Could you restate the data from the line containing "Given: Start voice" through the line containing "Looking at the", swapping "microphone icon" for "mic button" and keeping everything else the same? Omit the pictures.

- INFORMATION SHOWN
────

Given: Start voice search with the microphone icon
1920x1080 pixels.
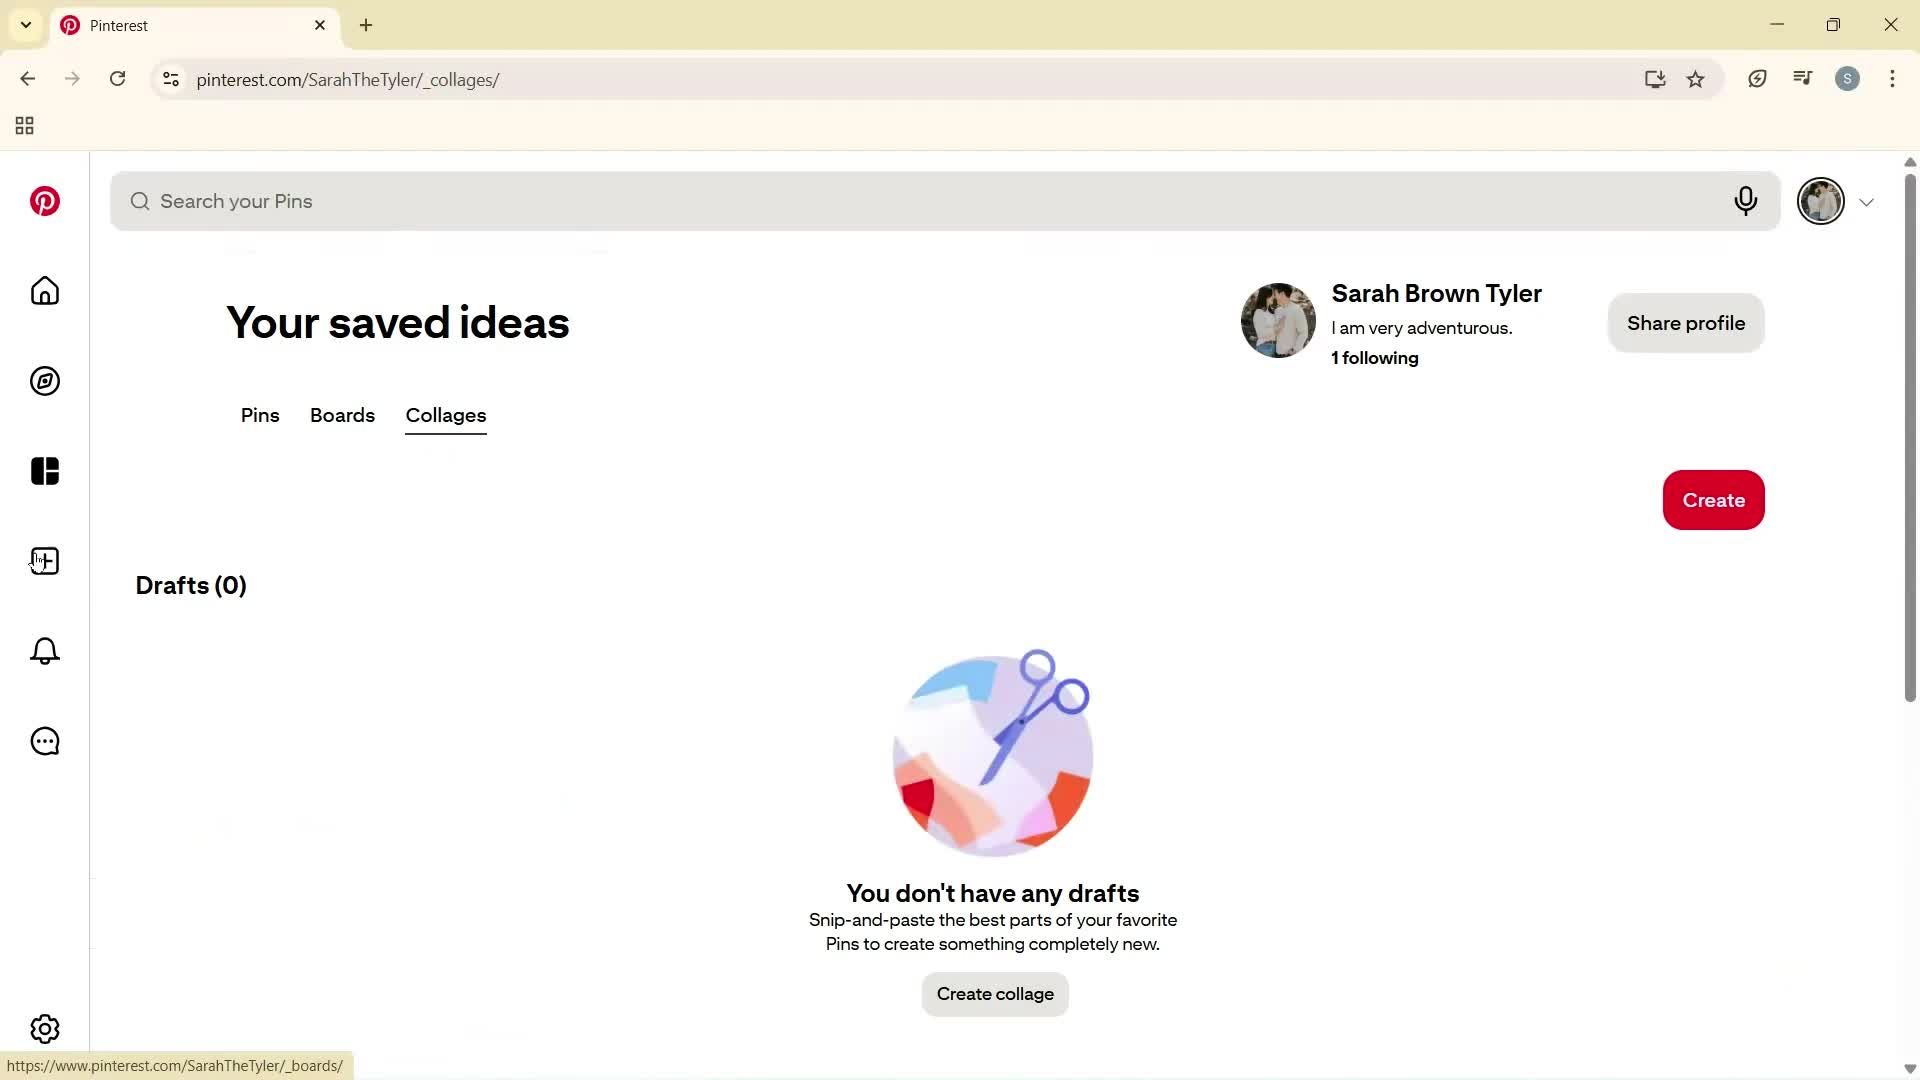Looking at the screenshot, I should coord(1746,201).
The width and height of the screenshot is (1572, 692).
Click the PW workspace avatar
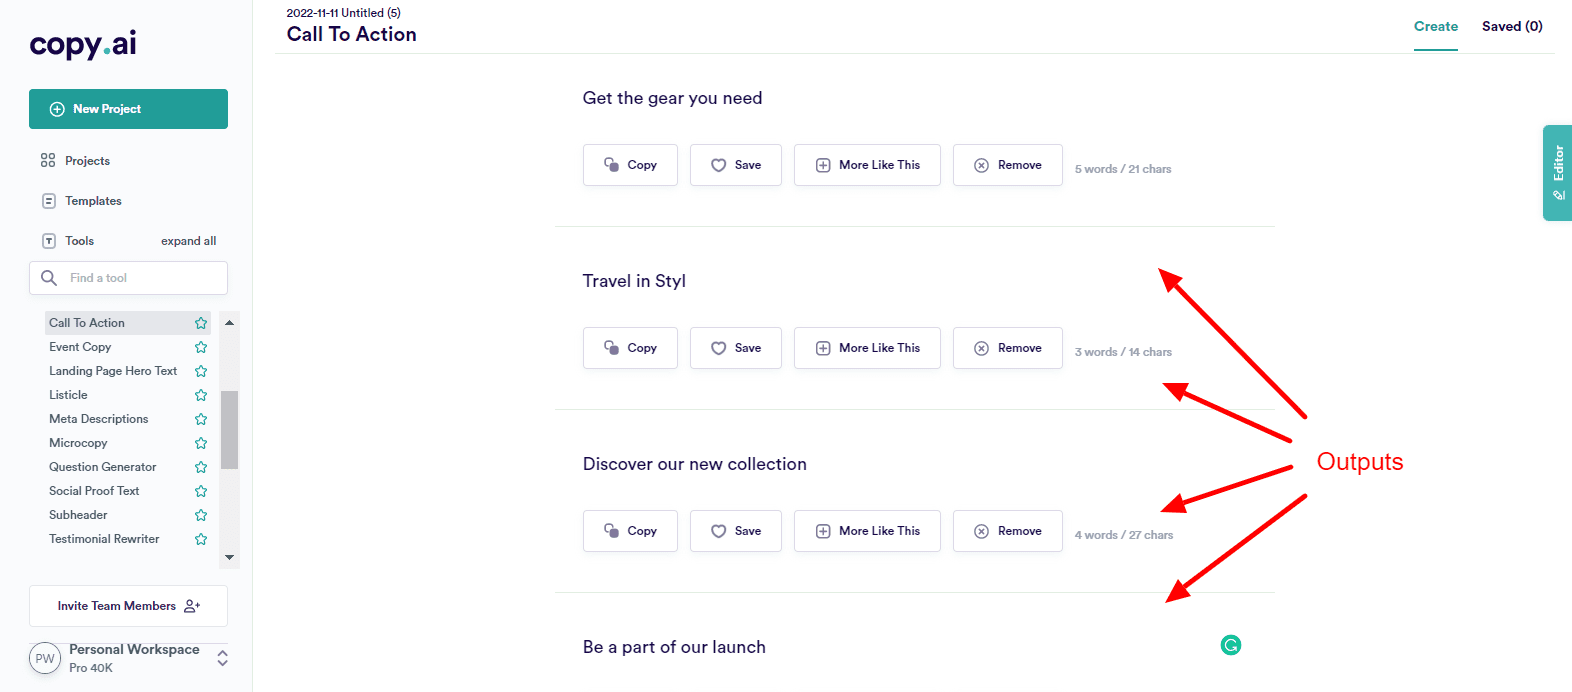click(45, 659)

────

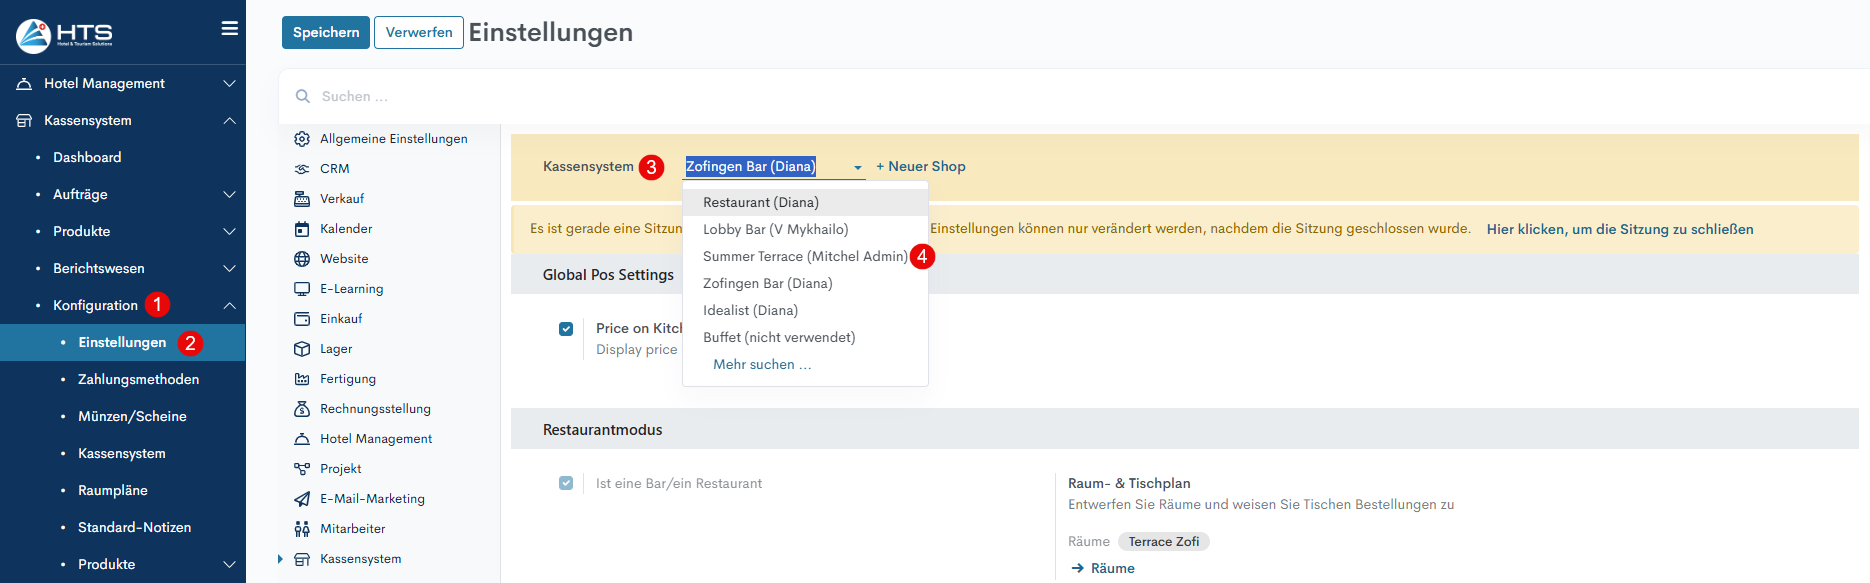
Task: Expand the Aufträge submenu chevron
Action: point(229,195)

────

- OUTPUT
Given: Start voice search with the mic button
1920x1080 pixels.
Looking at the screenshot, I should coord(1746,201).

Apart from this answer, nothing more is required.